The Colorado House debated the bill to require school vaccinations Tuesday, the latest clash of an ongoing contentious issue at the Capitol.
The bill would require parents who don’t want their children vaccinated to provide a signed note from a health care provider or to go through an online informational course from the Colorado Department of Public Health and Environment.
The bill sets a goal to track vaccinations and push Colorado's immunization rate of 95%.
Senate Bill 163 passed on a voice vote in the Democratic-held House, but still must pass on a roll call vote. Given the Democrats' 41-24 majority, the legislation appears bound for the governor's desk before lawmakers go home for the summer.
After the vote at 5:10 p.m., shouts from the gallery included "Tyranny!" and "We will vote you out!"
The bill passed the Senate 20-14 on Feb. 28, with Sen. Kevin Priola of Henderson as the only Republican to vote in favor of the legislation. Priola is one of the bill's sponsors along with three Democrats, Sen. Julie Gonzales of Denver with Reps. Kyle Mullica of Northglenn and Dylan Roberts of Avon.
The legislation has been one of the most contentious issues of this session, just as it was last year, as Republicans argue that the state is getting into parental rights. Hundreds of anti-vaccination advocates stormed the Capitol last year, but they've been held at bay this year because of the pandemic.
Hundreds attended a rally outside the statehouse on Sunday, featuring such national personalities as Robert F. Kennedy Jr. and Michelle Malkin, to protest the bill as it was being heard in committee.
Republicans ran amendments and read letters from parents for hours Tuesday afternoon. Lawmakers debated the issue throughout the afternoon, as Republicans aiming to stall the vote ran scores of amendments and prolonged debate on the legislation.
One amendment that was accepted was from Mullica, which would allow people 90 days to get a repeal on the ballot.
"This is really significant to a lot of people," said House Republican leader Patrick Neville of Castle Rock, who supported the amendment but still opposed the bill.
Mullica answered questions and challenges from Republicans, as other Democrats waited on the sidelines of the debate.

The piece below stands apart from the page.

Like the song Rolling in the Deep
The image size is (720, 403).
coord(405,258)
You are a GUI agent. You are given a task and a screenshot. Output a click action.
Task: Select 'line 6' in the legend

He spoke of the bill Tuesday in terms of the outbreak. A nurse, he said it's about protecting the public from unnecessary exposures, coronavirus or otherwise.
"Senate Bill 163 is about protecting our communities," he said on the House floor, with Roberts at his side, both of them wearing masks. "It's about protecting our most vulnerable populations. It's about protecting our front-line health care workers."
He said it was about improving immunization rates, not infringing on anyone's rights, by keeping exemptions and broadening where people could submit their requests.
Mullica conceded on the House floor Tuesday that he had been questioned about bringing the bill up in the truncated session.
"Really? We shouldn't be talking about improving our vaccination rates in the middle of a pandemic?" he said. "We shouldn't be protecting our community from vaccine-preventable outbreaks? I would argue that there's no better time than now."
He said now "is the time to rely on science and not pseudoscience."
Rep. Larry Liston, a Republican from Colorado Springs, pointed out flaws in the state's data keeping that keep Colorado behind other states to increase reporting, rather than focusing on those who choose not to vaccinate.
"Why go after those who choose religious exemptions and personal exemptions?" he said. "Why not boost the compliance percentage? Rather, this bill aims to add significant burden to parents who are fully following the law and choosing to exempt from even once vaccine."
Rep. Dave Williams, a Republican from Colorado Springs and one of the leading opponents against the government vaccination push, raised questions about the confidentiality of the government's record-keeping.
He acknowledged committee witnesses on both sides, including those who said there were no security concerns to worry about.
"I happen to think we should err on the side of caution," Williams said.
He called it a double standard that the government can't be held liable for data breaches the way private companies can.
"This system can be used for identity theft," he argued.
Near the end of the hours-long debate Williams predicted the bill, if it becomes law, will lead to more legislation to end exemptions completely.
Rep. Shane Sandridge, another Colorado Springs Republican, thanked the parents, students and organizations opposing the bill for standing for what he called their freedoms.
"The relationship between a child and parents is a sacred relationship," he said. "It is a sacred relationship that the government needs to understand that you know better than us."